[Saved data entries]
● ● ● ● ● ● ●
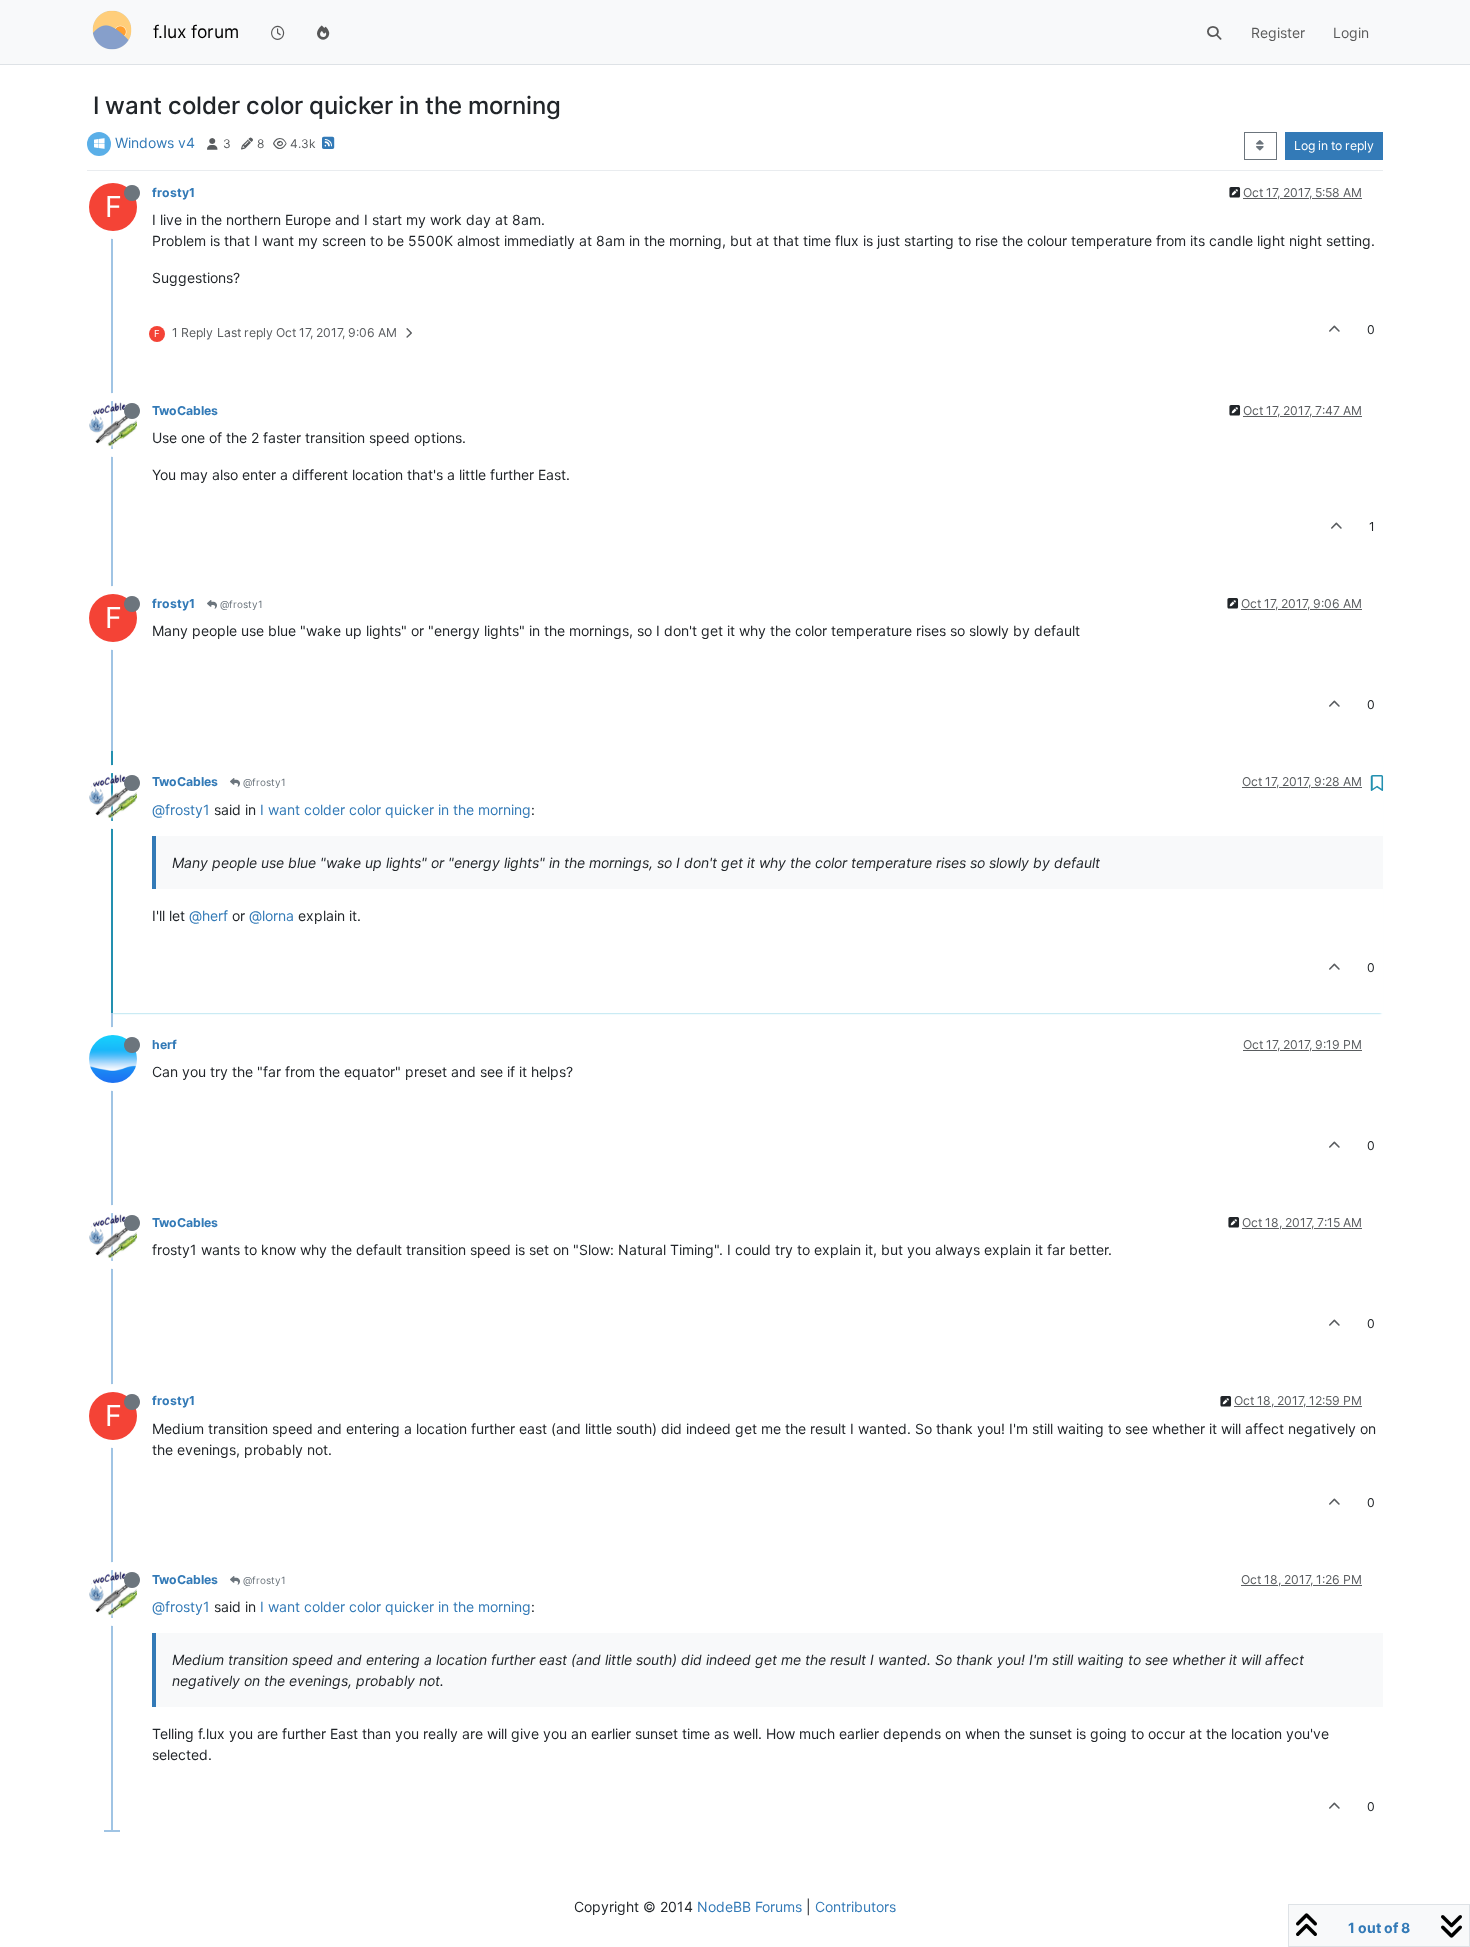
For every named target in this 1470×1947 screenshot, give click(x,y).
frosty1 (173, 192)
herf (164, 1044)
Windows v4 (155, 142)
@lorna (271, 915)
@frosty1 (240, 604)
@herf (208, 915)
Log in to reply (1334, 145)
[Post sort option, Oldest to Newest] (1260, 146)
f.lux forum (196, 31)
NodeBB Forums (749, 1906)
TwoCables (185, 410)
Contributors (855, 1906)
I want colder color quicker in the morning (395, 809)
● ● ● ● ● ● ●
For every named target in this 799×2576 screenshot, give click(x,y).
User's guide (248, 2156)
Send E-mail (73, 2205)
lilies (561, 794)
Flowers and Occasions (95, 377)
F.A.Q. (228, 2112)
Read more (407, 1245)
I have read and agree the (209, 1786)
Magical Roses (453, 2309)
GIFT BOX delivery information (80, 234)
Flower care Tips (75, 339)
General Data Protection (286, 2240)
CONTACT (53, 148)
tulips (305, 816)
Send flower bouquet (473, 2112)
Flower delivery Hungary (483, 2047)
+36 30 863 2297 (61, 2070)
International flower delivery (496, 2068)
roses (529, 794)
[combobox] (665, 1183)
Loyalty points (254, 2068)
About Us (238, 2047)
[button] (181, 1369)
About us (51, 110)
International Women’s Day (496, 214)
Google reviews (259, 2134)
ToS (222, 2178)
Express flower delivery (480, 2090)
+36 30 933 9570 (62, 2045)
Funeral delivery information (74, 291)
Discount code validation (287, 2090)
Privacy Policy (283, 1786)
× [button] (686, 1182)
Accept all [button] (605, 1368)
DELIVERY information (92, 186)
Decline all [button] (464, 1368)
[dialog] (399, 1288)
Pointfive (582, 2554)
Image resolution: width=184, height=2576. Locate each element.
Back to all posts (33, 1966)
● ● ● ● ● ● ●
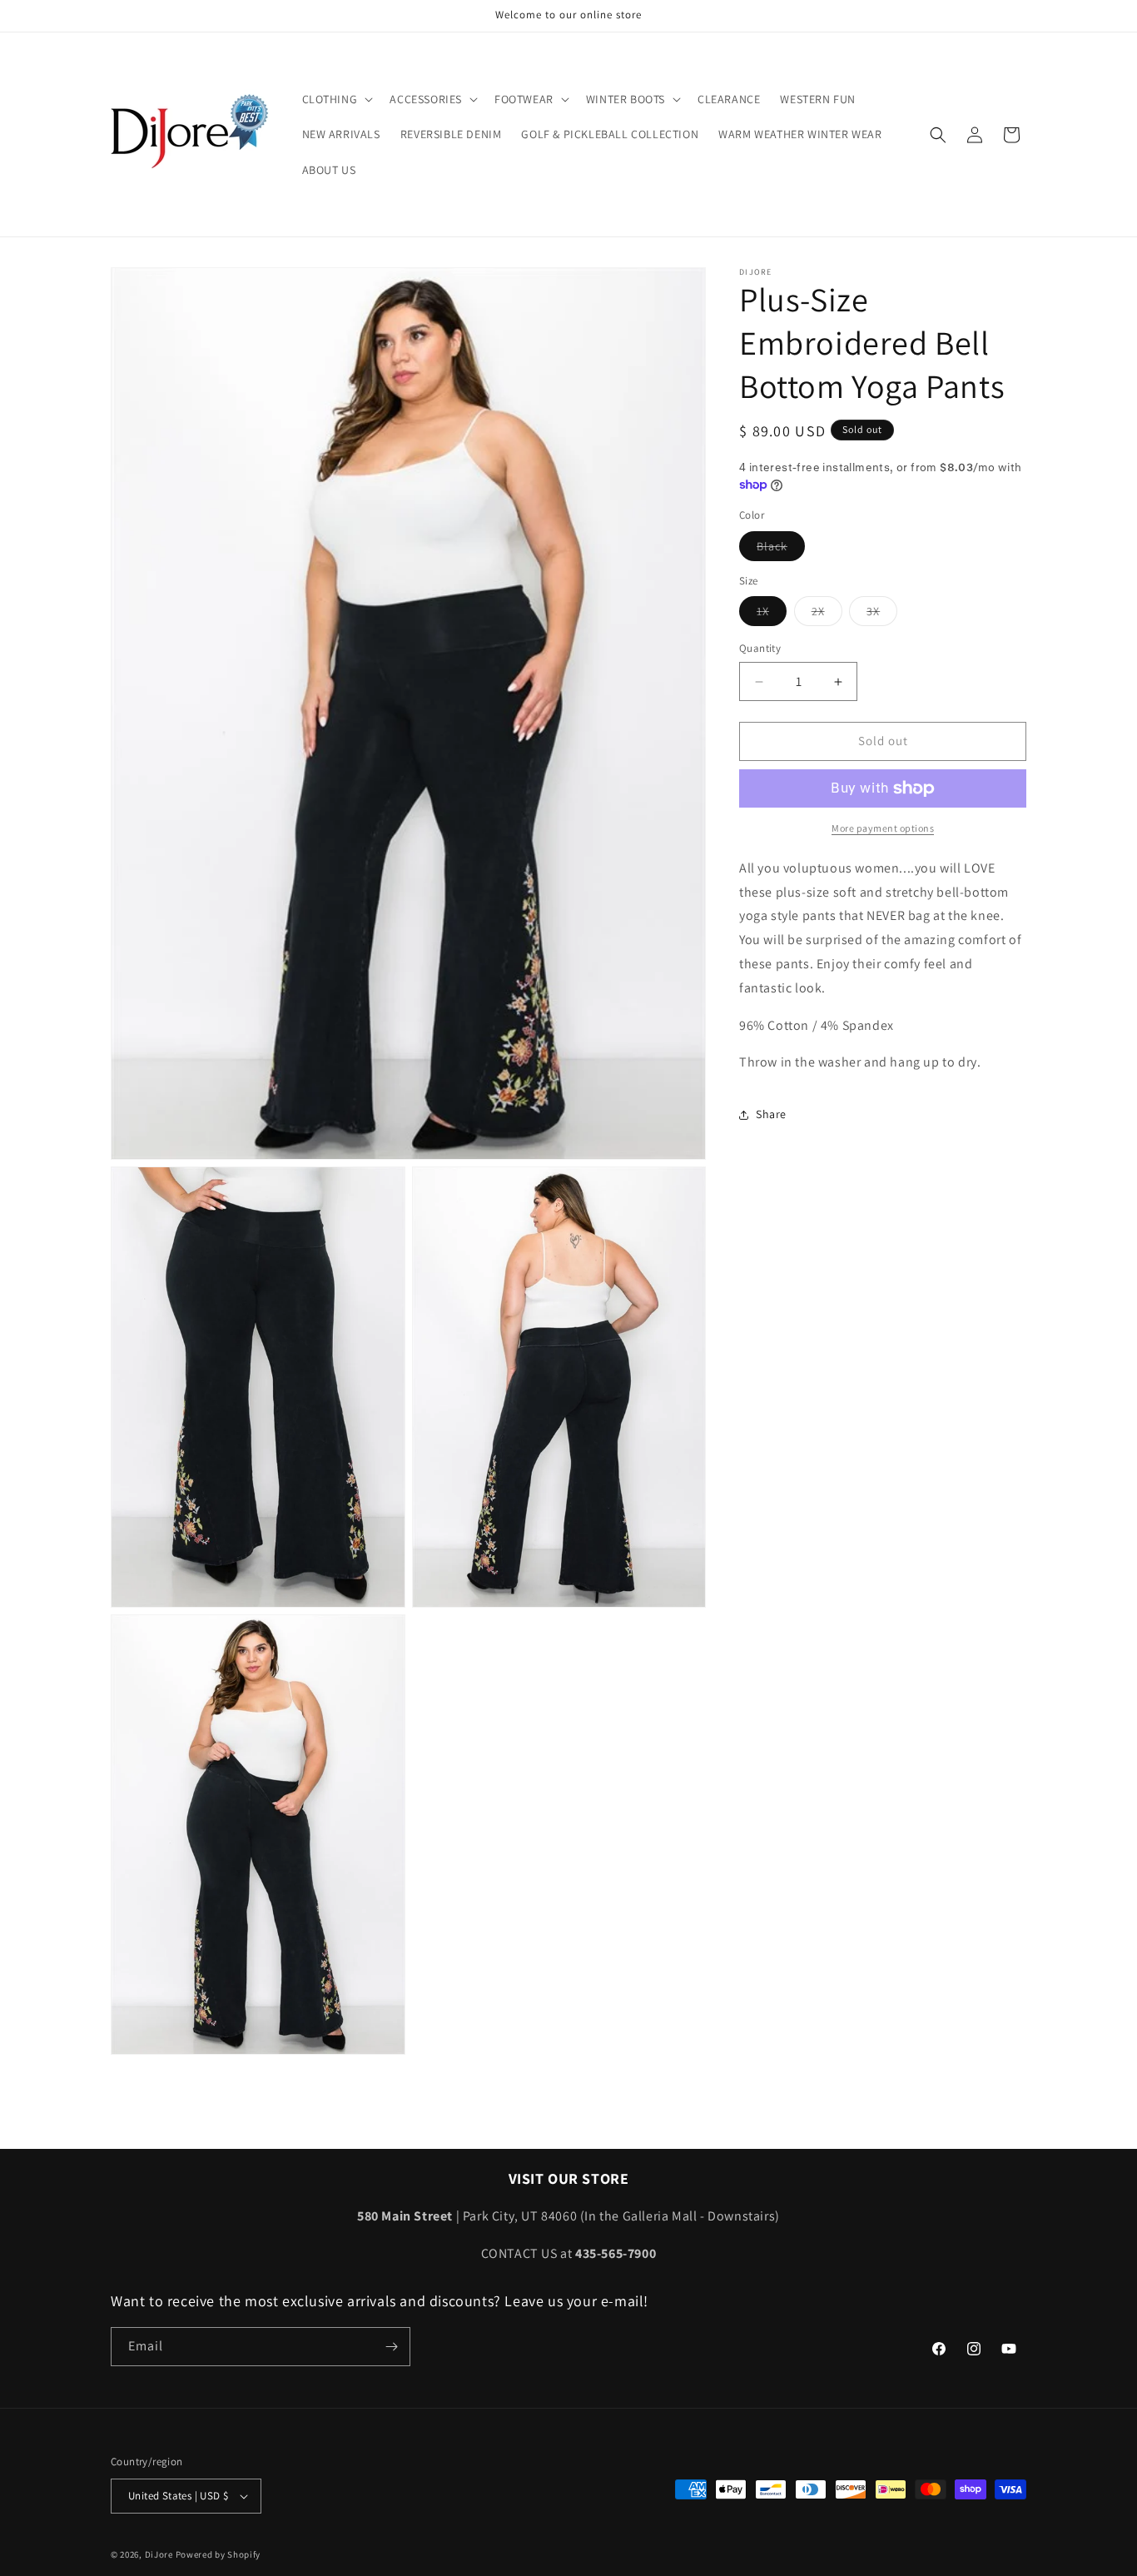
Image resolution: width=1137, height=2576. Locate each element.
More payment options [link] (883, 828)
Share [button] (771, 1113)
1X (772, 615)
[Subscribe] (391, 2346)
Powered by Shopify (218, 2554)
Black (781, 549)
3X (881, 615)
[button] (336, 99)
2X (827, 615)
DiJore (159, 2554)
● ● ● ● ● ● ●
To do:
Your reply should hold every line from the data that contains "height", copied in full.

Expected output:
Image resolution: width=184, height=2576. Locate each element.
Image resolution: width=1137, height=2576. Locate each element.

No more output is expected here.